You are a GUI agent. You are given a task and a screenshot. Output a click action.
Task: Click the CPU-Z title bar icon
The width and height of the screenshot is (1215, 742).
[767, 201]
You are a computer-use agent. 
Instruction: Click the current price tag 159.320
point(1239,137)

===============

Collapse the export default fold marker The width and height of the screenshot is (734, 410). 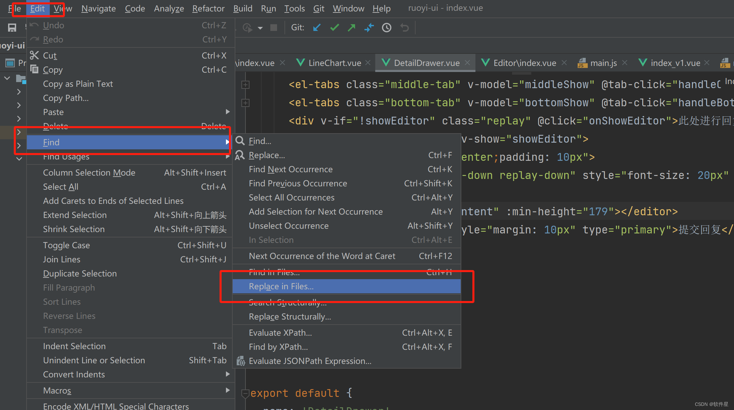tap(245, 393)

===============

WHAT TO DO » Return only the number of lines above that include "agent".

EXERCISE SOLUTION » 2